Temperature scaling uses a single scalar parameter *T* > 0, where
*T* is the temperature, to rescale logit scores before applying the softmax
function, as shown in the following figure. Because the same *T* is used for
all classes, the softmax output with scaling has a monotonic relationship with unscaled output.
When *T* = 1, you recover the original probability with the default softmax
function. In overconfident models where *T* > 1, the recalibrated
probabilities have a lower value than the original probabilities, and they are more evenly distributed
between 0 and 1.

The method to get an optimal temperature *T* for a trained model is
through minimizing the negative log likelihood for a held-out validation dataset.

We recommend that you integrate the temperature scaling method as a part of the model
training process: After a model training is completed, extract the temperature value
*T* by using the validation dataset, and then rescale logit values by using
*T* in the softmax function. Based on experiments in text classification
tasks using BERT-based models, the temperature *T* usually scales between 1.5
and 3.

The following figure illustrates the temperature scaling method, which applies temperature
value *T* before passing the logit score to the softmax function.

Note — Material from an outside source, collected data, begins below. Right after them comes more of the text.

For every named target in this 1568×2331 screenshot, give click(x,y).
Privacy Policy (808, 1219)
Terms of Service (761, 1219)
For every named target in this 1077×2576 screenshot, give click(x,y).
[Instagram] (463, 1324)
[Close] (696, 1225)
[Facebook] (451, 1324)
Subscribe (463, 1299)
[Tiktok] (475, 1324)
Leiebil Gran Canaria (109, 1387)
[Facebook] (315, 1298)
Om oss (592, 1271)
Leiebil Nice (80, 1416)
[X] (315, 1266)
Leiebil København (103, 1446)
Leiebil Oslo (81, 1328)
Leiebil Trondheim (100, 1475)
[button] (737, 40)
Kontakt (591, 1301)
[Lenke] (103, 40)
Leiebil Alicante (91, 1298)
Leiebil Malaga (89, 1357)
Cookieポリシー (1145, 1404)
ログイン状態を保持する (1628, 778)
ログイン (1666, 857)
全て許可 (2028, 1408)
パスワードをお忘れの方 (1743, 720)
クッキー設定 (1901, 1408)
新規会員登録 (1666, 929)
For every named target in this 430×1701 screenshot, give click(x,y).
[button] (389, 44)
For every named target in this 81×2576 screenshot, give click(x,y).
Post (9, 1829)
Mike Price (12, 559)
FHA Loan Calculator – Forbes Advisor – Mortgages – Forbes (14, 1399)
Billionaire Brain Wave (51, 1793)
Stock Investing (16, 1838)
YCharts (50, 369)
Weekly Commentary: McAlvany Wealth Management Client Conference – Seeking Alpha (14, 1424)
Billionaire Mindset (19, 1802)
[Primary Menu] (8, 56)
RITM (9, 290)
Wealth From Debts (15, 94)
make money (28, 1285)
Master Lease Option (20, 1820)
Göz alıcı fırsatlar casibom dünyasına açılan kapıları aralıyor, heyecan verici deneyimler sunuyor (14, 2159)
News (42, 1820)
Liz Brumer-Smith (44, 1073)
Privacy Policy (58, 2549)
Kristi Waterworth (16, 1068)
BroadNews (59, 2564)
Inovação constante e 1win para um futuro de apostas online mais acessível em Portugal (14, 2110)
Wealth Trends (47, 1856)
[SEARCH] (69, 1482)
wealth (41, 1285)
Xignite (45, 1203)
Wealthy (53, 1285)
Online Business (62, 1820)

The calibrated probabilities by temperature scaling can approximately represent the confidence score of model predictions. This can be evaluated quantitatively by creating a reliability diagram (Guo et al. 2017), which represents the alignment between the distribution of expected accuracy and the distribution of predicting probabilities.

Temperature scaling has also been evaluated as an effective way to quantify total predictive uncertainty in the calibrated probabilities, but it is not robust in capturing epistemic uncertainty in scenarios like data drifts (Ovadia et al. 2019). Considering the ease of implementation, we recommend that you apply temperature scaling to your deep learning model output to build a robust solution for quantifying predictive uncertainties.